The presence and popularity of cars running on alternate fuel technology is becoming increasingly evident and the numbers reflect it too. Nowhere, perhaps, is the rise more evident that in Europe where several countries have rolled out massive incentives to popularize electric vehicles. As such, the demand for plug-in hybrids and EVs in the month of September here outpaced the demand for diesel vehicles for the first time ever.
The fact that PHEVs and EVs are now relegating diesel vehicles to the sideline in key European markets only goes to underline the rising significance of such vehicles. That several governments here are pushing forward to make these vehicles more accessible, more affordable and with the necessary support infrastructure being constantly upgraded, the future may well be green.
Reports suggest that in September, one in every four cars registered in Europe was either a PHEV or an EV. This covers markets in as many as 27 countries. According to JATO, a global supplier of automotive business intelligence based out of the UK, the market share of diesel has fallen to a record low of 24.8%, down from 50% of all registrations nearly a decade ago. In sharp contrast, hybrids and mild-hybrids grew by leaps and bounds in terms of registration, rising in volume by 124%. "The shift from ICEs to EVs is finally taking place. Although this is largely down to government policies and incentives, consumers are also now ready to adopt these new technologies," said Felipe Munoz, Global Analyst at JATO Dynamics.
The charge in the pure-electric category, unsurprisingly, was led by Tesla with Volkswagen and Renault in the tow.

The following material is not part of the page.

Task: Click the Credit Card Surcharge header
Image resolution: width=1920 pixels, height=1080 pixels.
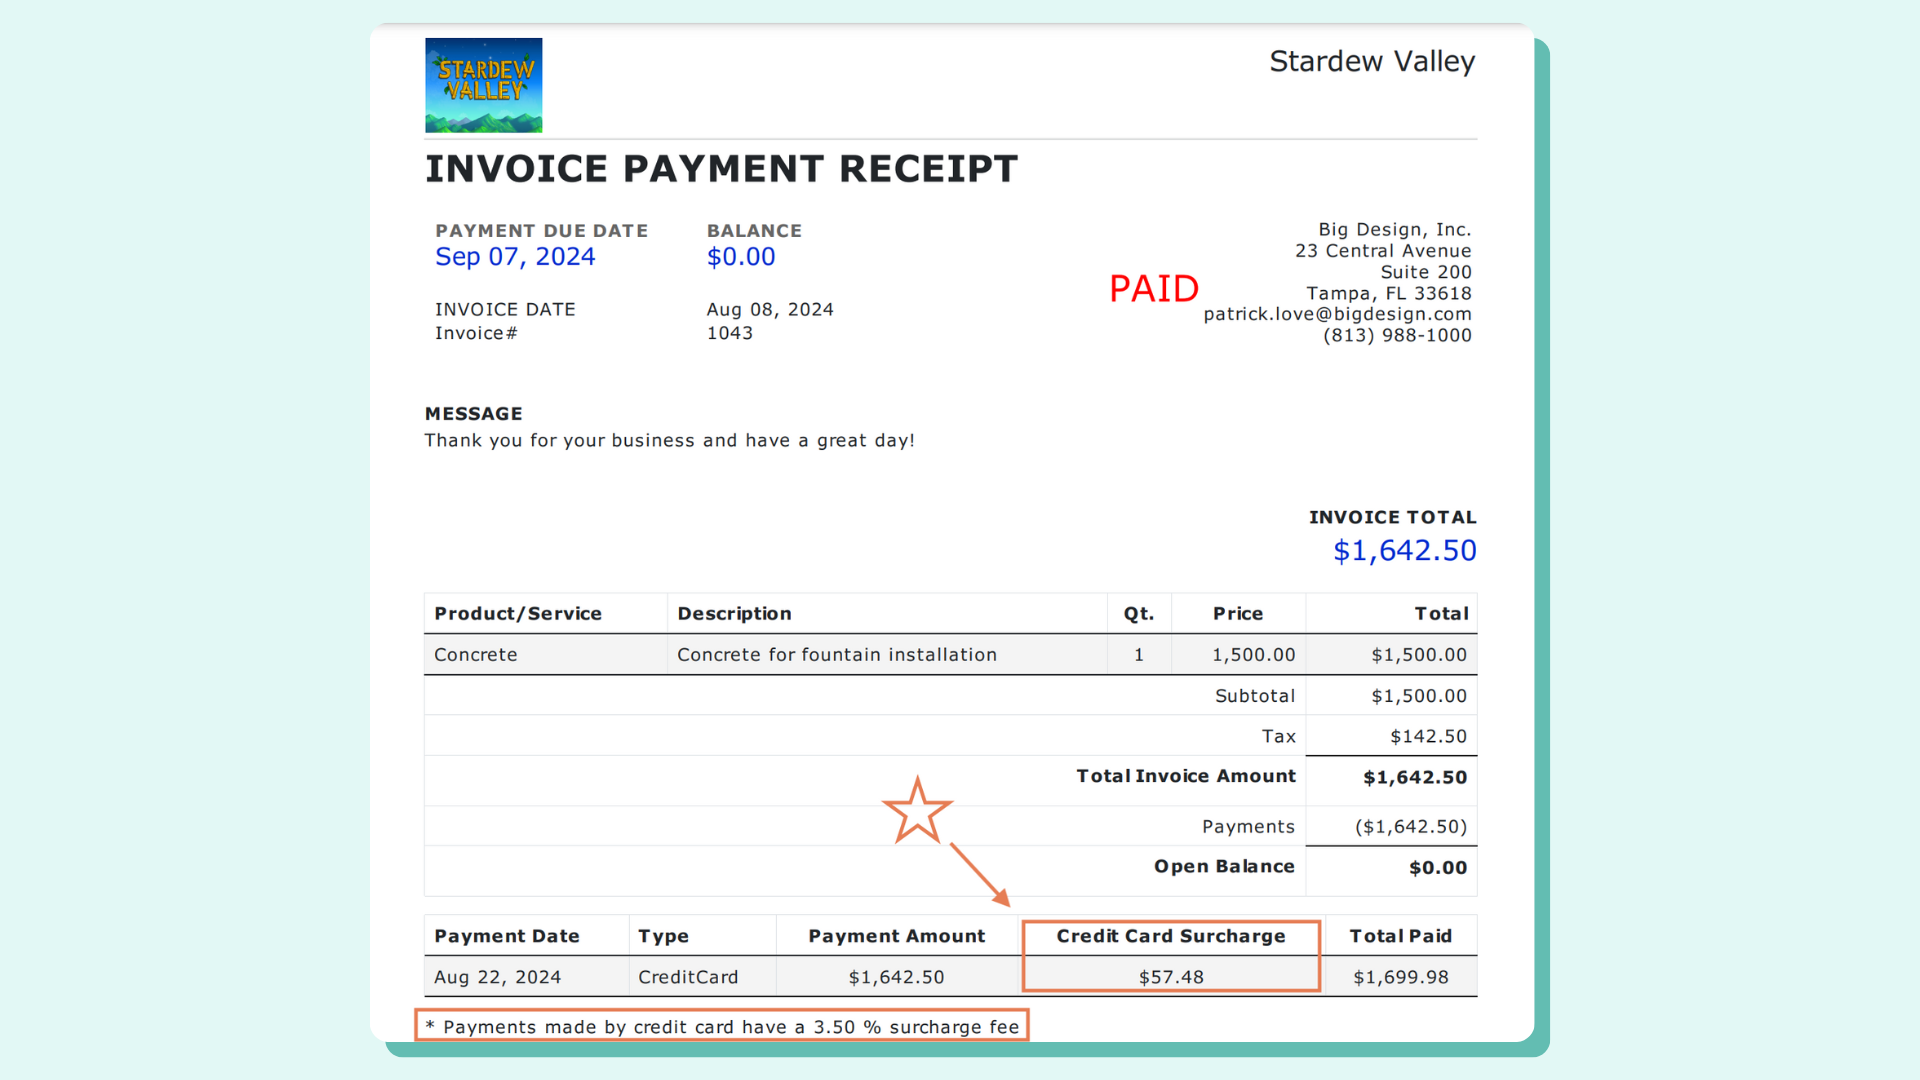Action: 1170,936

The Volkswagen brand, however, is Europe's top EV manufacturer here with Mercedes-Benz leading in terms of manufacturing PHEVs.
When it comes to selling PHEVs, Toyota and Lexus together have a 32% market share, followed by Ford, Suzuki and BMW.
While diesel vehicles were dominant in the new sales business in Europe just five years ago, the surge of PHEVs and EVs is both remarkable as well as impressive. Analysts believe that the charge could indeed continue.